## What the task asks
Starting with the line that contains "Task: Click the Fishery Limit legend marker" and ending with the last line of the entries, repeat exactly those lines and nothing else, pictures excluded.

## Data to use

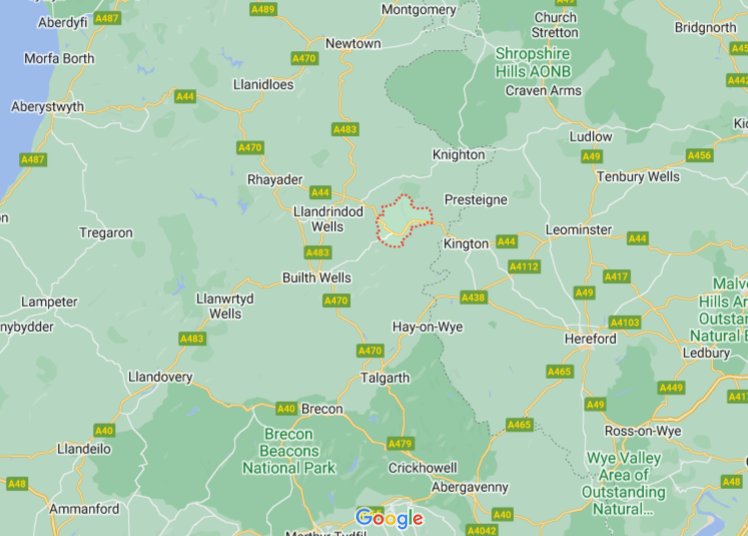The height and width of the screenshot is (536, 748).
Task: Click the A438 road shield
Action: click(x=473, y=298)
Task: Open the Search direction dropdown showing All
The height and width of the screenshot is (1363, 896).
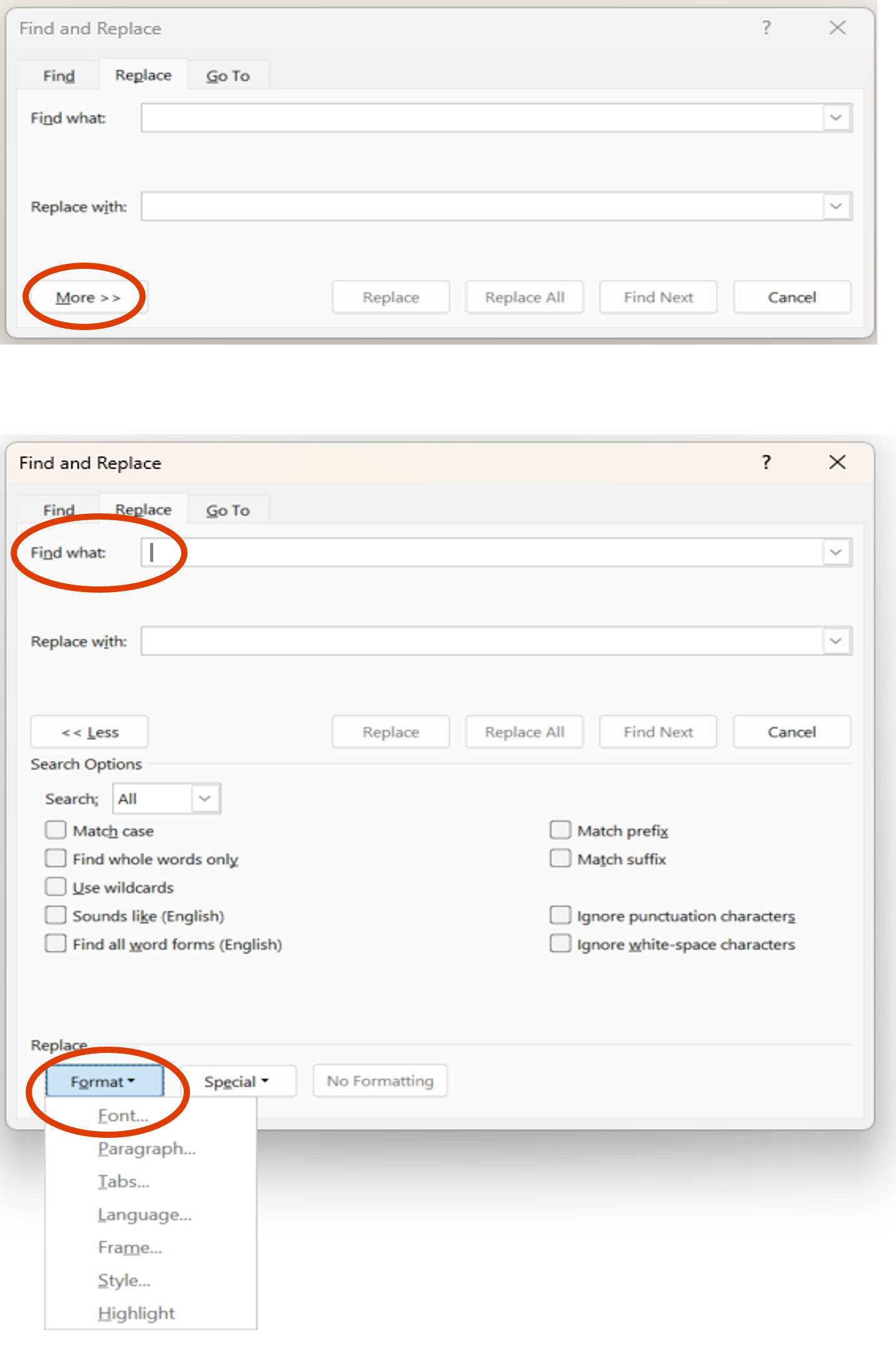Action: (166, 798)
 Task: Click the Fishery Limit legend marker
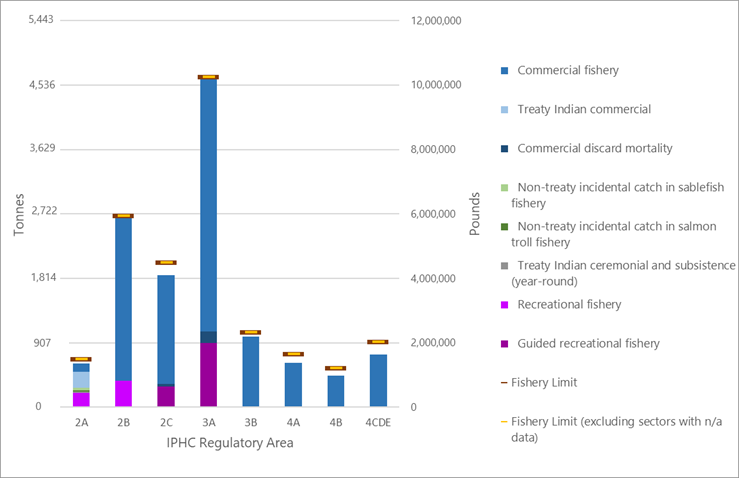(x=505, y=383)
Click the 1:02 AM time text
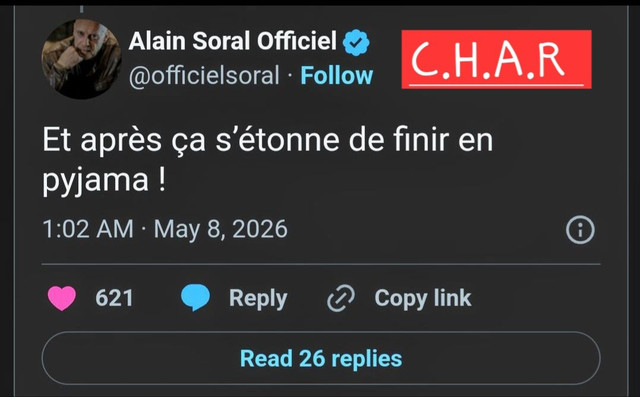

## Response
 Task: Click the Fishery Limit legend marker
(x=505, y=383)
Click the 1:02 AM time text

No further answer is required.